Wallace and Gromit are the characters in a British animation that, over the years, have become something of a British Institution. Gromit is the noble hound shown above and Wallace his master, or perhaps that should be companion.
Over the years this pair have featured in a few films and won their cretor Nick Park a fair few awards.
It must surely be time to feature Wallace and Gromit on HubPages, so here goes.
Wallace and Gromit
British animator, Nick Park, is the brains behind Wallace and Gromit, and what brains!
No matter how many times you watch, a Wallace and Gromit short film, you are bound to spot something new. Whether it be a clever twist of a phrase, a spoof of a TV character or just an extremely funny item.
Aardman Animations feature clay made models.
Watch the first short Wallace and Gromit film, A Grand Day Out, and you will see that it is very basic in some ways. This film reminds me of early Simpson's episodes. You know those early efforts where Homer and the family just look and sound a little different.
In much the same way, the characters in this first film, are less streamlined and have a more amateurish feel. This is not meant to be derogatory as they are still fabulous. They just feel as if, Nick and the team, have not quite perfected their animation skills. However this film utilised the team's excellent imagination and was a great taster of what was to follow.
The second film, The Wrong Trousers was more perfected.
The plot, characters and sets were also full of more amusing and entertaining features. You need to watch one of the later films to understand what I mean. Then again, you may have done so already.
Wallace and Gromit are known around the world, these days.
The Wrong Trousers, followed but the next to films, A Close Shave and The Curse of The Were Rabbit won academy awards. When the first film lost out at the Academy awards it was to Creature Comforts which is also a Nick Park creation.
The final short film A Matter of Loaf and Death was shown on British Television at Christmas 2008.
Of course It was a runaway success. It did feel as if the team have maybe run out of that extra special IT though, but maybe that is the old downer, familiarity. The film was still full of great characters, scenes, sets and story twists.
One thing is for sure, these days a Nick Park film attracts a great cast of voices behind the animations.
Gromit the dog is always silent. This is just as well as he has no mouth.
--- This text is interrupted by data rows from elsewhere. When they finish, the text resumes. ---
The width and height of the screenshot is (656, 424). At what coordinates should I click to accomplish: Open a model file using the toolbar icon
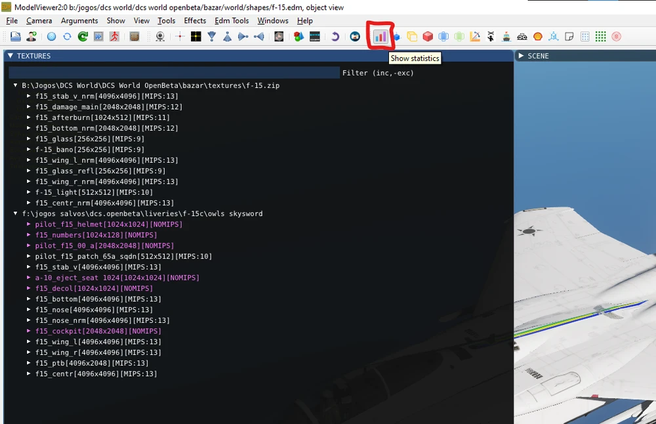click(x=14, y=36)
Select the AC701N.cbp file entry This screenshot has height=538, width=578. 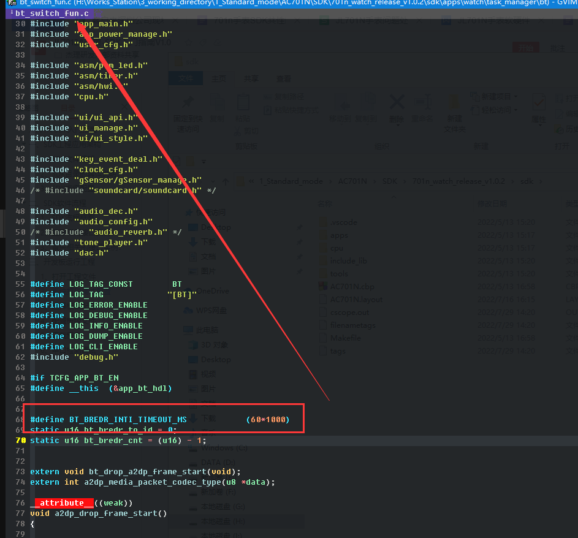coord(352,286)
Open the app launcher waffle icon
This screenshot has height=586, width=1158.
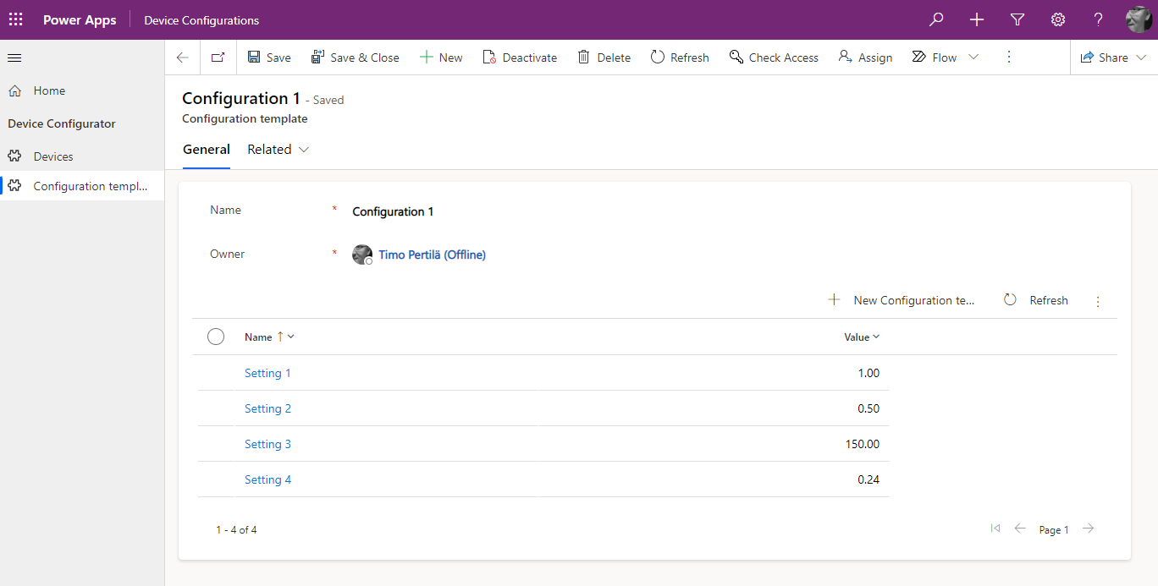(16, 19)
Wallace, the lover of cheese, especially a bit of Wensleydale, uses the voice of veteran British actor Peter Sallis. Amongst the additional voices, in some of the films, there has also been, Helena Bonham Carter, Peter Kay, Liz Smith and Ralph Fiennes,
Wallace and Gromit may be animation but the entertainment is good all round family entertainment. Some of the twists will probably a must adults more than kids anyway. Although some are rated as PG I cannot see anything offensive in these films..
They usually last around half an hour, give or take a few minutes.
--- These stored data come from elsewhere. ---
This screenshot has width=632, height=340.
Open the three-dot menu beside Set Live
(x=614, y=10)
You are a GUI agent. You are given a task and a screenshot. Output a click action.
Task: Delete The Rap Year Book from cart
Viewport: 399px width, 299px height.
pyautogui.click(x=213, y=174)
BBC 3 or 4 were showing some re-runs a couple of nights ago, which prompted this Hub. I realised yet again just how funny and entertaining Wallace and Gromit are, but how clever also.
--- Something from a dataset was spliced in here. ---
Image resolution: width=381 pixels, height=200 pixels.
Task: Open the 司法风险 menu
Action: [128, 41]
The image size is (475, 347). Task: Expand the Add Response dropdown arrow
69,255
There was another 15 minutes or so film called Cracking Contraptions which was just as entertaining. Perhaps more so as I had not seen it before.
Wallace and Gromit, along with Nick Park and the Aardman animation team are one of the better examples of modern day Britain. In fact they are great ambassadors for the country.
It's just a shame that some of Britain's best representatives are made of clay.